TASKS –
A. Answer these questions using the post about the drive to work:
(i) How many miles long is the writer's drive to work?
(ii) At what time does the writer have to be at work?
(iii) What store does the writer wish the town still had?
B. From the post about the drive to work, return the passage between "The highest gas" and "a Piggly Wiggly.", inclusive.

READING PASSAGE –
* start *

Between Point A & Point B

I drive a combination of street to interstate to scenic highway on my fifteen mile drive to work… usually on auto-pilot since I have to be there at 0730 and I typically don’t truly wake up until 10-ish. No traffic, mind you. We’ll just chalk that up to one of the positives of small town life. On the way home I typically drive the slightly more leisurely route of scenic highway straight into town… right-left-right-left home. Thrilling, eh? I’d shake it up a little more if I could, but unless I want to wander through “Do I hear a banjo?” country or meander up and down a couple of extra streets just for the hell of it then this little bit of routine in my life isn’t likely to change anytime soon.

Hence, it bores me.
I don’t like to be bored.

I decided this week to pay more attention to things on my drive to and fro. I don’t have a Bubba-will-run-over-me-with-his-big-damn-truck death wish therefore literally stopping to smell the roses is not an option. Not to mention, it’s winter. There aren’t any roses. Hell, there are no roses any time of year.

Pine trees? Yes.
Yards all a-clutter with broken vehicles? Yes.
Barney Fife? Yes.
River? Yes.
The highest gas prices in the state? Yes.
Livestock auction barn? Yes.
The occasional spectacular sunrise? Yes.
Dead skunks? Yes.
Shoe hanging on power line? Yes.
Soy bean field? Yes.
New taco stand brilliantly located right next to Taco Bell? Yes.
Billboards? Yes.
Crystal shop? Yes.
Deer? Yes.
Wal-bloody-Mart? Yes.
Damn, I wish we still had a Piggly Wiggly.
I just wanted to write the words “Piggly Wiggly”.

Roses? Not so much.

* end *

DATA RECORDS –
* start *

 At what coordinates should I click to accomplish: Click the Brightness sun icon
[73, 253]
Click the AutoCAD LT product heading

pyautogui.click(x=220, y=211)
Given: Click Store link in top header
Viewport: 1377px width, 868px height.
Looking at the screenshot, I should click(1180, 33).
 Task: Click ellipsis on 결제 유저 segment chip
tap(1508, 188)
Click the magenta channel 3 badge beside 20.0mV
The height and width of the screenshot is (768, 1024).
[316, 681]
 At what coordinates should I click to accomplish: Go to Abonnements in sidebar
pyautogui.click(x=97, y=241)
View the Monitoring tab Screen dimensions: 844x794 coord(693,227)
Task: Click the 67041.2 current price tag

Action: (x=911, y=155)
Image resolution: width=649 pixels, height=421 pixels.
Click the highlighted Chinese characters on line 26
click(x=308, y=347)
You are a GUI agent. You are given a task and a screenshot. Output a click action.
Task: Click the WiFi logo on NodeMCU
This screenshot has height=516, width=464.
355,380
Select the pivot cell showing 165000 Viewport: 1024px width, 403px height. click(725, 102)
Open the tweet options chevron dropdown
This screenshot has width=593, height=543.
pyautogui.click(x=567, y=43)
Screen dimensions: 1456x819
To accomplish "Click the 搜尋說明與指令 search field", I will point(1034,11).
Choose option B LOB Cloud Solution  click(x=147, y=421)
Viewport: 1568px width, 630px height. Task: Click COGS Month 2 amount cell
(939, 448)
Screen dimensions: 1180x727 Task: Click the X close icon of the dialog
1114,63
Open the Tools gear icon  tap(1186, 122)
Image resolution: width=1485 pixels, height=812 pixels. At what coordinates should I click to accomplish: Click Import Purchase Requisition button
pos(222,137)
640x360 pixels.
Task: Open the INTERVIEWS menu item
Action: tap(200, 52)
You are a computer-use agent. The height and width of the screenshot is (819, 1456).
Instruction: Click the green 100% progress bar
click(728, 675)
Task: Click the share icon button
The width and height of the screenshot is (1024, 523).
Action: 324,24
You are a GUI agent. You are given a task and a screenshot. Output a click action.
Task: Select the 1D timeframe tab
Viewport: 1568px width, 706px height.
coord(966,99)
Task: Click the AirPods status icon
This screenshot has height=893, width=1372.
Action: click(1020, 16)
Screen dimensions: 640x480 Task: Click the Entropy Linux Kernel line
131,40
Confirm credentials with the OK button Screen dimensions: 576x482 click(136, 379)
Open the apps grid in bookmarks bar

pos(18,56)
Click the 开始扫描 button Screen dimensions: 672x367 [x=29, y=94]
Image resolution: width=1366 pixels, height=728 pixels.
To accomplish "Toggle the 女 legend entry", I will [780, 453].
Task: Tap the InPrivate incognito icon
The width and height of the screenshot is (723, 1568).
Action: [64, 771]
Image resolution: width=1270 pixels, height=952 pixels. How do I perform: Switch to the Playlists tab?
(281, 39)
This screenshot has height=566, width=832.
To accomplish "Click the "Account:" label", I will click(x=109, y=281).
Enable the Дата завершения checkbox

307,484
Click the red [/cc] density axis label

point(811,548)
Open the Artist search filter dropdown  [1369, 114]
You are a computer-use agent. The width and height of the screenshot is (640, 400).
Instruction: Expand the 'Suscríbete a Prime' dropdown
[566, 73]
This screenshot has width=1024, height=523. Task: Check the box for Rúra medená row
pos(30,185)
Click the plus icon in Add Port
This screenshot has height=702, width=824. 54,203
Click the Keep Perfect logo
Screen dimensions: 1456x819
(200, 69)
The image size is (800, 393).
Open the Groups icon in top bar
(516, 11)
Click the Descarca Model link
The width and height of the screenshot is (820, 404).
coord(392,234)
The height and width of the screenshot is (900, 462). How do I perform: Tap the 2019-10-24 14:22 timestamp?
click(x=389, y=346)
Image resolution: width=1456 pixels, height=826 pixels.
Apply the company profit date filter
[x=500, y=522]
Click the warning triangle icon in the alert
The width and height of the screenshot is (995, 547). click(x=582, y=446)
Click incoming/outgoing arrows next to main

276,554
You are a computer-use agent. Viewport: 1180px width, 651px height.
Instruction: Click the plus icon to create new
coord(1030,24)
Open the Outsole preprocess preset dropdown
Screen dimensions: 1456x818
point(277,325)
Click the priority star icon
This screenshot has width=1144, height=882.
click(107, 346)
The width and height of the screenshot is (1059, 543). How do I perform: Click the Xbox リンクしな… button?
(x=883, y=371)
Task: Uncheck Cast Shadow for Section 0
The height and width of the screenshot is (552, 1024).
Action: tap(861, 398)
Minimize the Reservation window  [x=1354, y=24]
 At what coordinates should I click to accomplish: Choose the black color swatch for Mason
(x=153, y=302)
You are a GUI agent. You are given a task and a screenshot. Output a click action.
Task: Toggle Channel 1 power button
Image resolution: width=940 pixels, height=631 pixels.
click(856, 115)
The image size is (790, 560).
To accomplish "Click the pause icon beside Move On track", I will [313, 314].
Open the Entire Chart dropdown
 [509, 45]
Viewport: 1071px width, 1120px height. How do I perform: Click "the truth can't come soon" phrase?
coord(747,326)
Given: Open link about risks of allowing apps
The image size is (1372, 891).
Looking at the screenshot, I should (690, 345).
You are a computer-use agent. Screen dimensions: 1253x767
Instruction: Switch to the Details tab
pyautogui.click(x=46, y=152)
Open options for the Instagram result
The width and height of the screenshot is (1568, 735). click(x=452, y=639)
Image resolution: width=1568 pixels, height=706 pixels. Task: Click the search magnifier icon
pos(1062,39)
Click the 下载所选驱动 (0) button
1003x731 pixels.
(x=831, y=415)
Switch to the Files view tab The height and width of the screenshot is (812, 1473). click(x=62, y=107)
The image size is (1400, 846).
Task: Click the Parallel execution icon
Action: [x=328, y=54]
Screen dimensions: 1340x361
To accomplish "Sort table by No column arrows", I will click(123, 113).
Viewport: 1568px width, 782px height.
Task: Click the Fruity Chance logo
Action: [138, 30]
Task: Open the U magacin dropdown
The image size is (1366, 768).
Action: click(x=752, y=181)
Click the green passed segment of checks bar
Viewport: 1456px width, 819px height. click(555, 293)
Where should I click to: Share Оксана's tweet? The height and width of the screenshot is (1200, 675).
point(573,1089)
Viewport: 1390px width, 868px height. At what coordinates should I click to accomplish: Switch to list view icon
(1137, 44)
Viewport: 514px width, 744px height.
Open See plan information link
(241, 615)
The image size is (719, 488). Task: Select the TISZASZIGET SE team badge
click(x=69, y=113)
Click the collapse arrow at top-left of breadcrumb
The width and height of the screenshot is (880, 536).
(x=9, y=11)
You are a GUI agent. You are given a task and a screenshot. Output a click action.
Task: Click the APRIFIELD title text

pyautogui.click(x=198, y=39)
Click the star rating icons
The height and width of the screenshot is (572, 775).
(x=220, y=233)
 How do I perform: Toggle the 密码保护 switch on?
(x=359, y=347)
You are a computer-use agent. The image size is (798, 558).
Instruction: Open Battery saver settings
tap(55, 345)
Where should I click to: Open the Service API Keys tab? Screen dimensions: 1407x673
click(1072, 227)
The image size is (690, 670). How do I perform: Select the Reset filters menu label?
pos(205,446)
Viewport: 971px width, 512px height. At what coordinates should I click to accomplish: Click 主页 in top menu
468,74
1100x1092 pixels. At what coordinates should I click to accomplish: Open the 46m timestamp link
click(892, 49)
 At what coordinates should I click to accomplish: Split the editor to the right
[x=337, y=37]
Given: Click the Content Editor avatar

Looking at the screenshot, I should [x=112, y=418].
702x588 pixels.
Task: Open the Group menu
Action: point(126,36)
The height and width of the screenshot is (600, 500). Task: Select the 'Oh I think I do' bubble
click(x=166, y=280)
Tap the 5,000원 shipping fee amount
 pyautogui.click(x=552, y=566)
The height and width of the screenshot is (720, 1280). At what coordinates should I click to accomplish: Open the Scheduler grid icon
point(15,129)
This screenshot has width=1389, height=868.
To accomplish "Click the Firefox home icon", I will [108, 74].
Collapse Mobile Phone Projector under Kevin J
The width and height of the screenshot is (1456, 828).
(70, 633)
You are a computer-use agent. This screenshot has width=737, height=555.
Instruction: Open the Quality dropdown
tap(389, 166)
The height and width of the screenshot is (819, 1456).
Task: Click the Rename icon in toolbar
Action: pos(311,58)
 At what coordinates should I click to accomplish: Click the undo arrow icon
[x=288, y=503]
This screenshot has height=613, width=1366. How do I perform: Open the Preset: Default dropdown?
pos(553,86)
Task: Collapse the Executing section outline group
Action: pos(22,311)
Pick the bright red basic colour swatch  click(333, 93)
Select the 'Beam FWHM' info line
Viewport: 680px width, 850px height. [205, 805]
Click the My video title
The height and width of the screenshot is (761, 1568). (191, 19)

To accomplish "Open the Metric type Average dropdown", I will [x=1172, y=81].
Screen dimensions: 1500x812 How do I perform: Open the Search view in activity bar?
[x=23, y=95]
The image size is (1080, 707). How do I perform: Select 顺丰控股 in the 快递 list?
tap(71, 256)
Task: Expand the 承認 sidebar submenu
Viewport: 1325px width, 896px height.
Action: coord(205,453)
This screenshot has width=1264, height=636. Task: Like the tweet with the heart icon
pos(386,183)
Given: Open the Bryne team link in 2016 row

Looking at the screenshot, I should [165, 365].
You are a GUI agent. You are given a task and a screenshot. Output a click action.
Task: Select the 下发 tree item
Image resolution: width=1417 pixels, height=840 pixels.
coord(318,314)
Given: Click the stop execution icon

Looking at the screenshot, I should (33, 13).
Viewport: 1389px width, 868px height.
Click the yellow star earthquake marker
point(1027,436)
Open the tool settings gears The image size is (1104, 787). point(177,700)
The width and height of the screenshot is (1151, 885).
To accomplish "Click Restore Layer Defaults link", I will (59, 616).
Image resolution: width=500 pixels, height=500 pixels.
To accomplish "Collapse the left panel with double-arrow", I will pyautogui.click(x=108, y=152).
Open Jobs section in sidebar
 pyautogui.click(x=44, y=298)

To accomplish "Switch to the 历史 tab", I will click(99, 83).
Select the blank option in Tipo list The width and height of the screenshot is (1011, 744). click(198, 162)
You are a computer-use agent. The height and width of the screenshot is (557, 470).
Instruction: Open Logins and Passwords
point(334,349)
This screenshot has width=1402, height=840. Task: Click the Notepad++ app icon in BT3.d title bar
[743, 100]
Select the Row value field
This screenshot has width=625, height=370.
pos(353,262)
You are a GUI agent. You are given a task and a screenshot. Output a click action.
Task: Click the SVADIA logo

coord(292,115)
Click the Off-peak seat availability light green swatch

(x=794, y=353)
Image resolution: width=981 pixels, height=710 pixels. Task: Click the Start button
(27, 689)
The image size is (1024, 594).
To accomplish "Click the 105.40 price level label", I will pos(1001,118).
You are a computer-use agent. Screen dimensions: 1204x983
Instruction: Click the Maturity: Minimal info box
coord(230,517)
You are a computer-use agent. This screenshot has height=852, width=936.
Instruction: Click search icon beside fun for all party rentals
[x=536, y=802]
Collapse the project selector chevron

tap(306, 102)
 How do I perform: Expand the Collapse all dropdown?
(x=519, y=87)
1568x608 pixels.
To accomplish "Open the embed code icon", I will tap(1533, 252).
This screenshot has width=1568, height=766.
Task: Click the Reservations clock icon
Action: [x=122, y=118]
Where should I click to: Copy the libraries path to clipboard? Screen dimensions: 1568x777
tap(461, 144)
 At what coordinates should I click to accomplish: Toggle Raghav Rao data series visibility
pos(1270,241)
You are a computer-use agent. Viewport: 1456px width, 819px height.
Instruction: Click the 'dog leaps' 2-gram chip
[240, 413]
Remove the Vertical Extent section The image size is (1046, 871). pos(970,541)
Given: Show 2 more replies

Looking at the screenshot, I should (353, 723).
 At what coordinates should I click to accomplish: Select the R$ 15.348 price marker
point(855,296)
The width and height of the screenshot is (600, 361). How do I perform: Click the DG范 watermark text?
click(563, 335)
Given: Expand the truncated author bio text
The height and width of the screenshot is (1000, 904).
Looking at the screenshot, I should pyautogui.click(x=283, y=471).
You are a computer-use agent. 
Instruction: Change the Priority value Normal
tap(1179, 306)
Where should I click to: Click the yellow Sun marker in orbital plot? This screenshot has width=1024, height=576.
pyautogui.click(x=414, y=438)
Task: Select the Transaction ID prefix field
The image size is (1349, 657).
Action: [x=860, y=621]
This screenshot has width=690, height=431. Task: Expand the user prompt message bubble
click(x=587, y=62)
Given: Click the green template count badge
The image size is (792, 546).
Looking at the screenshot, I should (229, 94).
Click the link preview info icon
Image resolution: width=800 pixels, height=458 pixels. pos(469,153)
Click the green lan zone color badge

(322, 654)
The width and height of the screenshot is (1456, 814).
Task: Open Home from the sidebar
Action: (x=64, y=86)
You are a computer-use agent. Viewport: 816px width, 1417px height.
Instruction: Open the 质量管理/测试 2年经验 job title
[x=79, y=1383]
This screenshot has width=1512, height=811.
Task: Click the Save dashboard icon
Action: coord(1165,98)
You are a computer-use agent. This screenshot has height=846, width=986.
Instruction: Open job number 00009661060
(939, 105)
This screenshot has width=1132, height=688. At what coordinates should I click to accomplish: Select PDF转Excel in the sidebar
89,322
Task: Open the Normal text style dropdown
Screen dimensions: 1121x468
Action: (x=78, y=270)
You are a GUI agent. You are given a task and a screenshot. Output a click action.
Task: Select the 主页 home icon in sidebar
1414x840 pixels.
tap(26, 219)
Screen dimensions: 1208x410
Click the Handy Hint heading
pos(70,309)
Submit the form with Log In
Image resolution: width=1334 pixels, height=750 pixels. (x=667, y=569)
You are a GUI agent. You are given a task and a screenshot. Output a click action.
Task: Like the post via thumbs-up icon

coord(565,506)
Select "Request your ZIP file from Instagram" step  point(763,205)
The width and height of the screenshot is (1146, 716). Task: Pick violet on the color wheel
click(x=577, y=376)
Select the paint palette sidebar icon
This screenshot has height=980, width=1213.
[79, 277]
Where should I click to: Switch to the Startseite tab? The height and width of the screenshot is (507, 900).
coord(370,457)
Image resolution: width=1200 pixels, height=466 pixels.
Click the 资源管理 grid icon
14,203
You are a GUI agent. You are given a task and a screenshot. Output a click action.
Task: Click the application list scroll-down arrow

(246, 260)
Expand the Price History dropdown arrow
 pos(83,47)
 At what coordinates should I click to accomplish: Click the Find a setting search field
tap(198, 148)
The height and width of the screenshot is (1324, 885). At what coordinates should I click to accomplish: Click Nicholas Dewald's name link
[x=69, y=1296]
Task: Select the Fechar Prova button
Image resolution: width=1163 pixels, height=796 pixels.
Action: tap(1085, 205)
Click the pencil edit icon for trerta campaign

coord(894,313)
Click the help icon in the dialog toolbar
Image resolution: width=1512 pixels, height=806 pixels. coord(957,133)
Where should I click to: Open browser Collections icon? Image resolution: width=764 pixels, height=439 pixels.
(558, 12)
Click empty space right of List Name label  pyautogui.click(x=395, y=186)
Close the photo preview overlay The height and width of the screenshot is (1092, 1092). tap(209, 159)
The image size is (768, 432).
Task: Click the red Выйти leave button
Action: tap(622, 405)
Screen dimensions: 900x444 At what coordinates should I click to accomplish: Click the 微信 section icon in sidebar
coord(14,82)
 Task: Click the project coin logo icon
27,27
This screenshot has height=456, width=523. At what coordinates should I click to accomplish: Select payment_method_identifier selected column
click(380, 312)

* end *

THE SOLUTIONS –
A.
(i) Fifteen miles.
(ii) 0730.
(iii) Piggly Wiggly.

B.
The highest gas prices in the state? Yes.
Livestock auction barn? Yes.
The occasional spectacular sunrise? Yes.
Dead skunks? Yes.
Shoe hanging on power line? Yes.
Soy bean field? Yes.
New taco stand brilliantly located right next to Taco Bell? Yes.
Billboards? Yes.
Crystal shop? Yes.
Deer? Yes.
Wal-bloody-Mart? Yes.
Damn, I wish we still had a Piggly Wiggly.